Until he was not. Until he had to do the awful, awful thing that he will regret for the rest of his days.
He had to hurt Spock, in the worst way imaginable.
‘All right, you mutinous, disloyal, computerised half-breed, we’ll see about you deserting my ship.’
It was scary how fast the words came to Jim’s mind and exited his mouth. It was scary how easy it was for him to know which buttons to push to upset Spock. He wished it had not.
‘What can you expect from a simpering, devil-eared freak, whose father was a computer and his mother an encyclopedia?’ Kirk eventually got to disrespecting Spock’s family, since it seemed that degrading him alone was not enough.
And he was right.
‘My mother was a teacher. My father, an ambassador.’ there was a great deal of pain to be heard in the Vulcan’s answer.
‘Your father was a computer like his son. An ambassador from a planet of traitors. The Vulcan never lived who had an ounce of integrity.’
‘Captain, please don’t-’
It was the second time that Spock begged Kirk that day. And, oh stars, was it hard to go on after that. But he did, nonetheless.
‘You belong in a circus, Spock, not a starship... Right next to the dog-faced boy.’ Kirk couldn’t believe he actually had said that.

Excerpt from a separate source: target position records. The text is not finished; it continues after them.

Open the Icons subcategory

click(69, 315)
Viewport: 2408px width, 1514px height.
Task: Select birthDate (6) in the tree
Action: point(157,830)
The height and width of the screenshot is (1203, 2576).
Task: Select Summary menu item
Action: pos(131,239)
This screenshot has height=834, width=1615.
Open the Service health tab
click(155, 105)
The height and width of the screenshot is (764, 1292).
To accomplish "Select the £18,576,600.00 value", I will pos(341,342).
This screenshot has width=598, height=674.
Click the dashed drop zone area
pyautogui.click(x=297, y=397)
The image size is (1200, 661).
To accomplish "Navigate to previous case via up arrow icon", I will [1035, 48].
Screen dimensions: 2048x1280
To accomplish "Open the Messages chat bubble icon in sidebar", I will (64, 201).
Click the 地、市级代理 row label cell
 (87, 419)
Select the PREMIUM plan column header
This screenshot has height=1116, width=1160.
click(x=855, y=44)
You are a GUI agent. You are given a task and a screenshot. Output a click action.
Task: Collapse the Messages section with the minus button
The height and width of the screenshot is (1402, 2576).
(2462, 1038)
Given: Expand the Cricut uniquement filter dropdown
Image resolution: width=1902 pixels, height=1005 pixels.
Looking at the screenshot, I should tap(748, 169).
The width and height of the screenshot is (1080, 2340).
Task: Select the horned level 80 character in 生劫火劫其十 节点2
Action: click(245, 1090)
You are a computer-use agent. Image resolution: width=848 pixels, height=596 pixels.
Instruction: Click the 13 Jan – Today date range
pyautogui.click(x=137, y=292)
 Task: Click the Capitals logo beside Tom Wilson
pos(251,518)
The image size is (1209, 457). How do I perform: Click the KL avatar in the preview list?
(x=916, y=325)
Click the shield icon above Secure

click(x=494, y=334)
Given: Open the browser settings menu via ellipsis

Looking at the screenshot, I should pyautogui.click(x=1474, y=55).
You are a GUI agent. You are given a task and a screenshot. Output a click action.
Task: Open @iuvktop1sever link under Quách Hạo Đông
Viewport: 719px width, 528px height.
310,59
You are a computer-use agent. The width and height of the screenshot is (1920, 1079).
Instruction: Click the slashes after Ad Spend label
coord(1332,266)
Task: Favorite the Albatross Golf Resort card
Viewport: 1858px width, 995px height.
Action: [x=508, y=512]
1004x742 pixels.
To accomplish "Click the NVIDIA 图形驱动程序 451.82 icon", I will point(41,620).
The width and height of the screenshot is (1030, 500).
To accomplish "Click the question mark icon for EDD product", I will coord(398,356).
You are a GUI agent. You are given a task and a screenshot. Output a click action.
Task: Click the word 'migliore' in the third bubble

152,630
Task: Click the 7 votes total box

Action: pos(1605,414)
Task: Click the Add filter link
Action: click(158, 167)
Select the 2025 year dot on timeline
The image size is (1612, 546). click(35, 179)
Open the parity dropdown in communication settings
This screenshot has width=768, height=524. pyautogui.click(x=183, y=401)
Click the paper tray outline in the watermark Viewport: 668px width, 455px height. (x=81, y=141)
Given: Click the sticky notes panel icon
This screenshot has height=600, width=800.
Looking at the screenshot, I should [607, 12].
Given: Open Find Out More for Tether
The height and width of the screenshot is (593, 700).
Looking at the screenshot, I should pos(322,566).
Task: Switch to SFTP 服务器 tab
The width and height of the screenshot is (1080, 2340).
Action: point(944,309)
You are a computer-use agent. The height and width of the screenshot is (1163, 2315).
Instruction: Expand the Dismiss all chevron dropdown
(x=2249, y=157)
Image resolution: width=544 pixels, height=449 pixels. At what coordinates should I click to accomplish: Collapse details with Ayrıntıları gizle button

He should have never said anything like that. That was just cruel.
And the punches he received afterwards felt well-deserved.
In the end, it worked, though. He got Spock back and although at the sight of the pain in his eyes and at the sound of sadness in his voice, now answering to the Captain’s orders as usual, all he wanted to do was to hug him and apologise for everything, they had no time to waste. And Kirk needed his help.
Together they fixed everything and got everyone back on the ship, back to their duties, back to normal.
And after all of this was supposedly over, as if Jim hadn't been through enough emotional turmoil throughout the whole day, there came this last conversation on the bridge.
'I have little to say about it, Captain, except that for the first time in my life... I was happy.' Spock said then, summarising the mission.
- - -
These words were what ultimately broke Kirk's heart. They broke his heart when Spock first said them and they broke his heart now when he was recalling them.
He knew his First Officer, he knew him even more than perhaps even Spock himself. There were things that the Vulcan wouldn't admit but were true, nevertheless. One of those things was how... unhappy he was.
Of course, Spock wouldn't put that in this terms. Heck, he wouldn't put that in any terms. He would rather just brush it off and say that he doesn't feel anything and therefore can't be "unhappy" or "miserable". Just "neutral", "adequate".
But Jim knew. He knew that Spock wasn't really this emotionless machine, he knew he did feel and he knew he repressed all that stuff. That's how he'd been able to break him by saying all those hurtful things in the transporter room. Because he knew that there were things that would actually hurt Spock, that he was suffering and hiding all this pain.
And it broke Kirk's heart hearing that he was happy just this once, under the influence of some weird spores.
That no matter how much Jim tried to show the half-Vulcan that he is accepted, and welcome, and doesn't have to be ashamed of anything, that he still couldn't let himself be open and feel all these feelings he had felt on Omicron Ceti III.
It broke his heart knowing that Spock was never happy on the Enterprise.
And that he was never happy with Jim.